(Raw data)
<<<<
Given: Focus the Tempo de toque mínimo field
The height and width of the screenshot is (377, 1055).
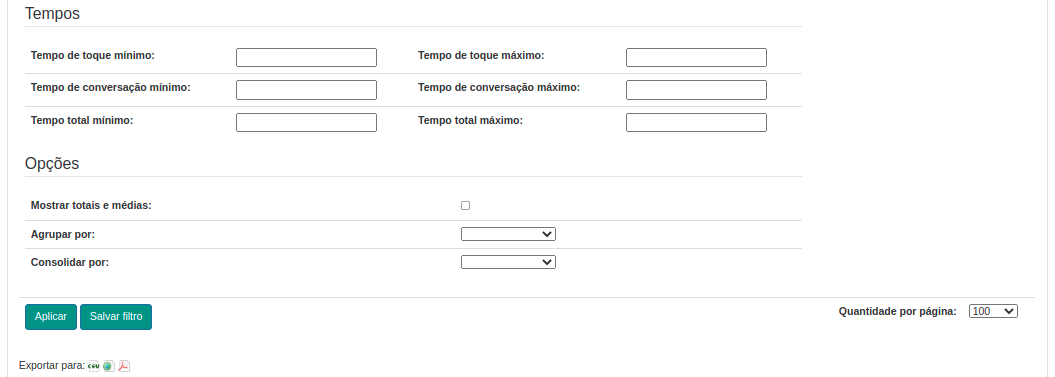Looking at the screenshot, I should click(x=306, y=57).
>>>>
<<<<
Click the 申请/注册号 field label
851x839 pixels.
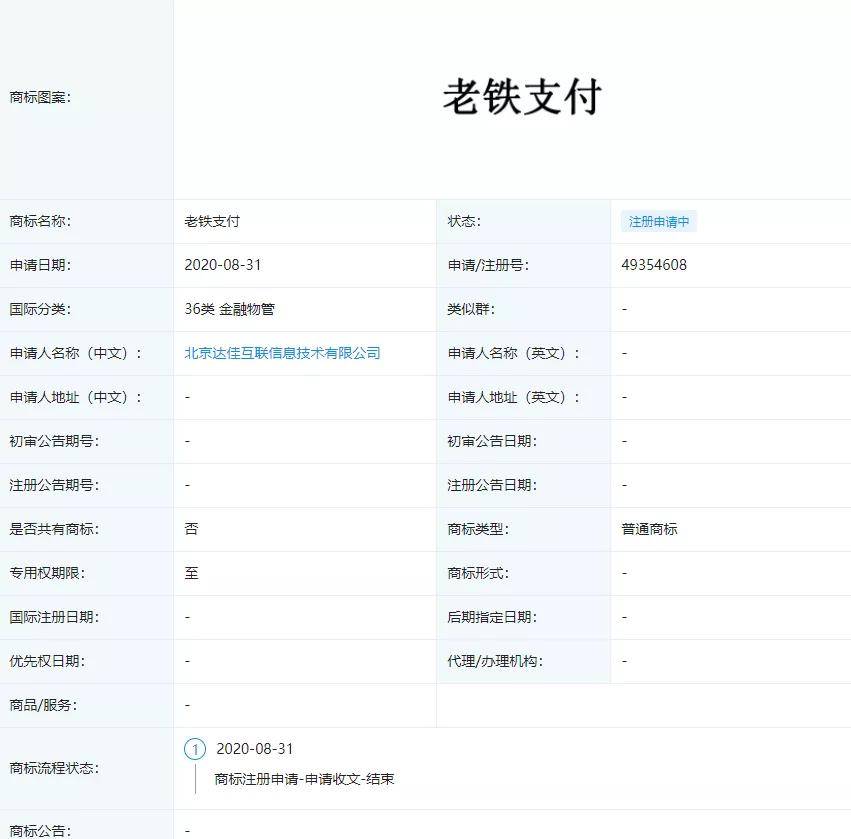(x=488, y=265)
>>>>
<<<<
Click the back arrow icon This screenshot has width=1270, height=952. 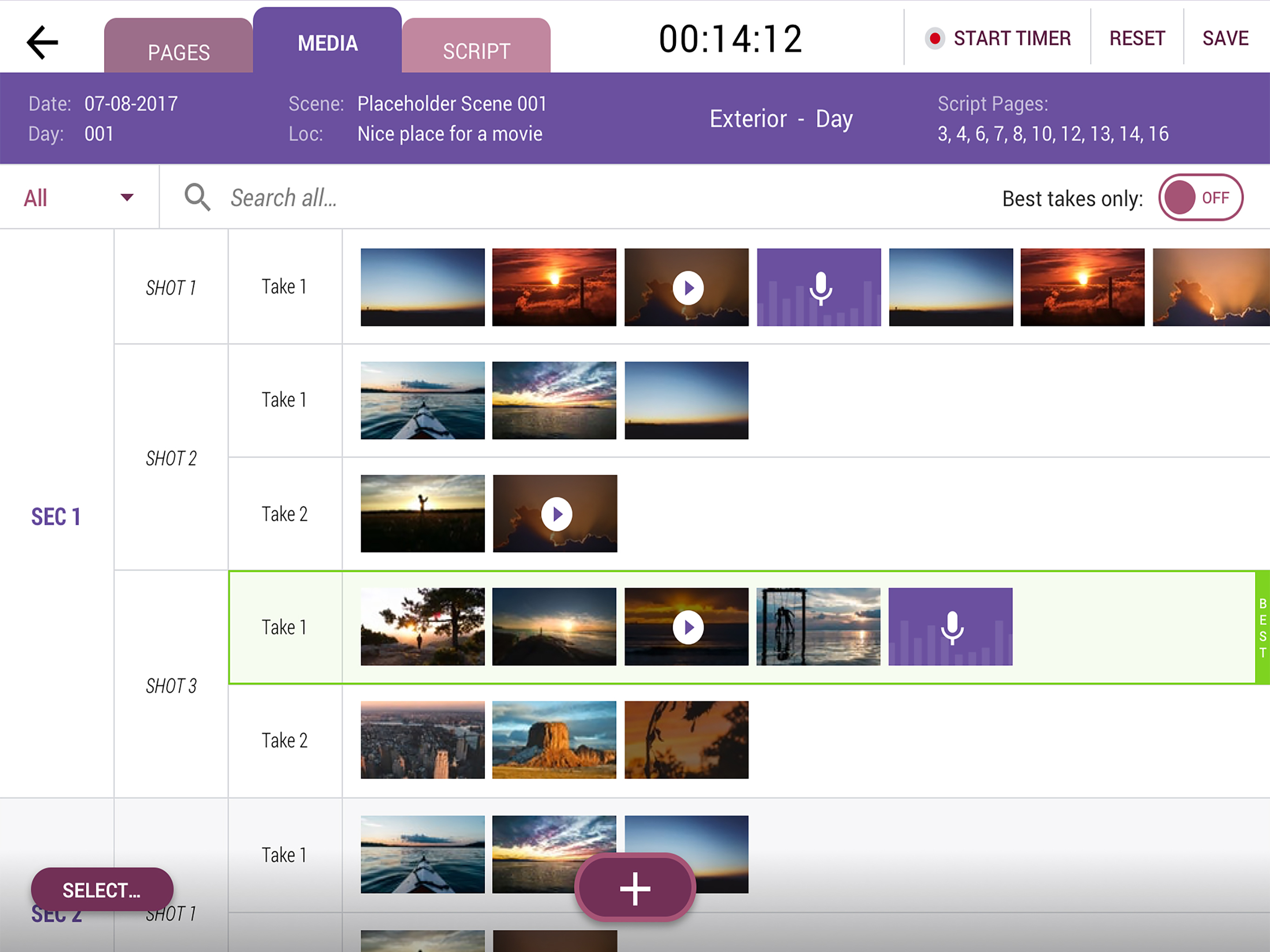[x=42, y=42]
>>>>
(Aim of the task)
Reproduce the records word for word, starting at the line containing "Given: Focus the Tempo de toque mínimo field" and ending at the line containing "Looking at the", with both of those lines included. Omit the pictures from your answer.

(Complete response)
Given: Focus the Tempo de toque mínimo field
The height and width of the screenshot is (377, 1055).
Looking at the screenshot, I should click(x=306, y=57).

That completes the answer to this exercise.